» DOCUMENT EXCERPT
━━━━━━━━━━━━━━━━

Revive Therapeutics Ltd. (CNSX: RVV, OTCMKTS: RVVTF) and most of Merck’s competitors in the race to develop an oral COVID therapeutic displayed poor price performance last Friday. The unexpected news that molnupiravir had reduced hospitalizations by 50% compared to placebo—prompting their Data Monitoring Board to conclude the trial early—sent shockwaves throughout the biotech community. In response, Merck & Co. shares soared +8.37%, adding about $18.5 billion dollars of market cap. Atea Pharmaceuticals, which is developing a drug with a similar mode-of-action to molnupiravir, rose +19.82% as well. But does Merck’s first-out-of-the-gate success mean that efforts by companies such as Revive (Bucillamine) are now futile? Not so fast says this Clinical Trial Manager.

To extract some additional color on the situation, we turned to Biomedical_trader (BT)—the defacto leader of Revive’s growing Reddit forum, and Bioengineer/Clinical Research Associate by trade.

To recap Merck’s surprise success last Friday, the company announced that 7.3% of patients who received molnupiravir were hospitalized through day 29—in accordance with the trial design—had been hospitalized or died. This compared with 14.1% of placebo-treated patients, meaning that molnupiravir reduced the risk of hospitalization or death compared to placebo by approximately 48.2%. Merck was selectively treating at-risk patients for COVID with at least one co-morbidity.

At the recommendation of an independent Data Monitoring Committee—and in consultation with the U.S. Food and Drug Administration (FDA)—the trial was stopped after its scheduled interim analysis at 775 patients, paving the way for Merck to file for Emergency Use Authorization (EUA). Should this application gain acceptance, molnupiravir will be the first oral COVID therapeutic to gain sanction from the FDA.

While Merck gains a decisive first-mover advantage, don’t count its competitors out yet. More than likely, several oral therapeutics will be required to contain the virus, which mutates quickly and will likely develop drug resistance to anti-viral drugs over time. According to Biomedical_trader, “the FDA is definitely going to go for about 2 or 3 of these pills at least.”

━━━━━━━━━━━━━━━━

» RECORD EXCERPTS

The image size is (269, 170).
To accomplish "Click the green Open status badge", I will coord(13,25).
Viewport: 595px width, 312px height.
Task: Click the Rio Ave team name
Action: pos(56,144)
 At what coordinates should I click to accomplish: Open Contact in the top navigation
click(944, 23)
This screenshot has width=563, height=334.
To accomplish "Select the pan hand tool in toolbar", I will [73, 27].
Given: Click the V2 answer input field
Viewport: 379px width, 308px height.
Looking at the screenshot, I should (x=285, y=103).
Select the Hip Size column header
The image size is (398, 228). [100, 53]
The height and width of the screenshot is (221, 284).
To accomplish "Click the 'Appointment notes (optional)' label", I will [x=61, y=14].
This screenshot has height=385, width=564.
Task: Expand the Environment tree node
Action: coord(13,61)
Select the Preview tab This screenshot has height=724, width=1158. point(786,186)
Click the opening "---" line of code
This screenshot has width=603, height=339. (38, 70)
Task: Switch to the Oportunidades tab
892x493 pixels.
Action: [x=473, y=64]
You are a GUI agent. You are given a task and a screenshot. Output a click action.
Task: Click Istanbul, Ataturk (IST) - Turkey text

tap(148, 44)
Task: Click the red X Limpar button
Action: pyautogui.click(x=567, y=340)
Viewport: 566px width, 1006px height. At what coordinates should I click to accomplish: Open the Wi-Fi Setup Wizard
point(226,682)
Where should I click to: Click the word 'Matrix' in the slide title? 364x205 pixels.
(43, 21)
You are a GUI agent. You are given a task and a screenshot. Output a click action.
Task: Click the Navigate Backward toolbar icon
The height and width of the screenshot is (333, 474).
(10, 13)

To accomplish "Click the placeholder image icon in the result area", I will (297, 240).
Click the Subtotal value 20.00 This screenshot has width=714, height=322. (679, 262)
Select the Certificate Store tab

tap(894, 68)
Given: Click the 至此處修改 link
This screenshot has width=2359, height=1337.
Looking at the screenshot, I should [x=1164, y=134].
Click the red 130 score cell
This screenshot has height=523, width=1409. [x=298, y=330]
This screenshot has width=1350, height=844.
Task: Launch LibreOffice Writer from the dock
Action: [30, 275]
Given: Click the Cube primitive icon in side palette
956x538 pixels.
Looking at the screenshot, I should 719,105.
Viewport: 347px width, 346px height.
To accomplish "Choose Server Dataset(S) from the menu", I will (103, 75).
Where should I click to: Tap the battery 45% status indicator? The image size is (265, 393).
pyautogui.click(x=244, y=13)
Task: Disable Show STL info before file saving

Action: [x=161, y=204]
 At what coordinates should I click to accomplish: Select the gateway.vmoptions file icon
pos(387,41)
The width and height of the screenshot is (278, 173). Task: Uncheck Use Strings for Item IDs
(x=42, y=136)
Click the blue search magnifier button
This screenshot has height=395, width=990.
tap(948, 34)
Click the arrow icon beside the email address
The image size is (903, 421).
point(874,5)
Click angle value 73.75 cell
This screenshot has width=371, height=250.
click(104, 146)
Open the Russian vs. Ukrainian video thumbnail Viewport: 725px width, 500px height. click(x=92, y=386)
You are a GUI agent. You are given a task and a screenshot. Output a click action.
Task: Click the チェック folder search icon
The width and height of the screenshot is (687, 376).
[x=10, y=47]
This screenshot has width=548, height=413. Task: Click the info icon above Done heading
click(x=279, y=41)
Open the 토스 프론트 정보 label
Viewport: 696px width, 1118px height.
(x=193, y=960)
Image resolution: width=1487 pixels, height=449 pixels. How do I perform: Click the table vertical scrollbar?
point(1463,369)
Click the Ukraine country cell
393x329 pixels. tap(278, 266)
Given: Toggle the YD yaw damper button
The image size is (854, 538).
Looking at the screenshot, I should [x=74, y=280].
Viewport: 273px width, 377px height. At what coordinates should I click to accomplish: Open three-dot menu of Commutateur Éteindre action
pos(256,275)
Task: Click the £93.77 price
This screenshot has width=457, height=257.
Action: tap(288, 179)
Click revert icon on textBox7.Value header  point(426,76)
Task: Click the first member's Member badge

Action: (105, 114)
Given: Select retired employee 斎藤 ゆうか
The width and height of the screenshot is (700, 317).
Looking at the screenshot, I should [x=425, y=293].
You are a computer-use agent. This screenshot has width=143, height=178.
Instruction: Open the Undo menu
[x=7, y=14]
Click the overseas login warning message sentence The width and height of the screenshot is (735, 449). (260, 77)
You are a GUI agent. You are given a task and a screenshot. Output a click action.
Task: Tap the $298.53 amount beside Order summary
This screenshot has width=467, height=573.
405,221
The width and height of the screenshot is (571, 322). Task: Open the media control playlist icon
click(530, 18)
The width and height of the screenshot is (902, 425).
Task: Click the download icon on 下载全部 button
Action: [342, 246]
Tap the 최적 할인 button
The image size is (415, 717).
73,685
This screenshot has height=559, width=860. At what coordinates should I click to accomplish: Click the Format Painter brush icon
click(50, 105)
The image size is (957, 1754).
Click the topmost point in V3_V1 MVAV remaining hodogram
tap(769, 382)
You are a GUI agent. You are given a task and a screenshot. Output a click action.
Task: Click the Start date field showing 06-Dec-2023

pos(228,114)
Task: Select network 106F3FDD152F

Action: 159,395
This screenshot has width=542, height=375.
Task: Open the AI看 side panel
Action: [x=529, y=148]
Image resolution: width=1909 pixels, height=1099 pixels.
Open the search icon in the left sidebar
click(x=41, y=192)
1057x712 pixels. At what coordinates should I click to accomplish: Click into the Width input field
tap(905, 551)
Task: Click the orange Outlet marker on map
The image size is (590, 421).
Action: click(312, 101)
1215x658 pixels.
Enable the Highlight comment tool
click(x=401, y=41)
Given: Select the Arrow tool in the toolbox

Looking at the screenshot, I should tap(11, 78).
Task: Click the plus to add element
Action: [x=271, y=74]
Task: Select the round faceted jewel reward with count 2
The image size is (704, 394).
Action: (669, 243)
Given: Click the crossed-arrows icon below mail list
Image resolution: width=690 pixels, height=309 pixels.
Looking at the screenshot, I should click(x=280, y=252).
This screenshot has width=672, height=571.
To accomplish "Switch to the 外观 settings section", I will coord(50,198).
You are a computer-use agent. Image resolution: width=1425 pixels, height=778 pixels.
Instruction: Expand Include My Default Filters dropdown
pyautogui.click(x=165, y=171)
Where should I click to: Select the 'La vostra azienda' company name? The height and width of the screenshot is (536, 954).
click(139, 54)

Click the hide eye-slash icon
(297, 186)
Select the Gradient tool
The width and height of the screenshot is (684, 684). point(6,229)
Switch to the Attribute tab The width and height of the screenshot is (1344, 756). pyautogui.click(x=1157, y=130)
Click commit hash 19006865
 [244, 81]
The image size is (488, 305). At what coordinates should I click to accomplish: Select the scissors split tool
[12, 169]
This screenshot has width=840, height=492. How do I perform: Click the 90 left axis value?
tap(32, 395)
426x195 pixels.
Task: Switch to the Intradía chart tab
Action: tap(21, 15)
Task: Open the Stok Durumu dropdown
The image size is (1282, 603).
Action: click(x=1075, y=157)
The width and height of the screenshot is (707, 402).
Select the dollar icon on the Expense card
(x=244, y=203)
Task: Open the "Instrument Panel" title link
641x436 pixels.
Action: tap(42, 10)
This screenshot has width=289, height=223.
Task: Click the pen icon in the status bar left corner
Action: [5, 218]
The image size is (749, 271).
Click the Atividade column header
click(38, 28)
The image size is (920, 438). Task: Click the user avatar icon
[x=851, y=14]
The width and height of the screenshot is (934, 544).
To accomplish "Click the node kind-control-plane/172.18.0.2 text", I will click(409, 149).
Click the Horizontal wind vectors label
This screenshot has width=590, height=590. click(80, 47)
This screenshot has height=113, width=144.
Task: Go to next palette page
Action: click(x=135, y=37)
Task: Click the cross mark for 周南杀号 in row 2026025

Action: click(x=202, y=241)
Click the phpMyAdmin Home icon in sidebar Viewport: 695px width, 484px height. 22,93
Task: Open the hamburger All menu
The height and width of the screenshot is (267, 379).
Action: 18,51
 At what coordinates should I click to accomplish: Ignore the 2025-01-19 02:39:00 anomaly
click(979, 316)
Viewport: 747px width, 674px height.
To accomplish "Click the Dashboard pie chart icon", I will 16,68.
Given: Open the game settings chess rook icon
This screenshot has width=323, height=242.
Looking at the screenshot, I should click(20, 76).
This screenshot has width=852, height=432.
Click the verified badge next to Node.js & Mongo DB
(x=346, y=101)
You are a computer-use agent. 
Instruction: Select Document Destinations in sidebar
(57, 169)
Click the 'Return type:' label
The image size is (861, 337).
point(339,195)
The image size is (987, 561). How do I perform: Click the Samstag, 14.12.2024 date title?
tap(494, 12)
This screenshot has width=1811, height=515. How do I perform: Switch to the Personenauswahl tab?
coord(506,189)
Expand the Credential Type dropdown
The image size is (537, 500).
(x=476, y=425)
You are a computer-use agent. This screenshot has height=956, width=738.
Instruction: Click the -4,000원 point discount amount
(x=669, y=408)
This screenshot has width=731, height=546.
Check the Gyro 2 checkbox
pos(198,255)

━━━━━━━━━━━━━━━━

» EXERCISE DESCRIPTION
In the article on Merck's molnupiravir results, after how many patients was the trial stopped at its scheduled interim analysis? The data plays no part in the work here.

» OUTPUT FOR THIS TASK
The trial was stopped after its scheduled interim analysis at 775 patients.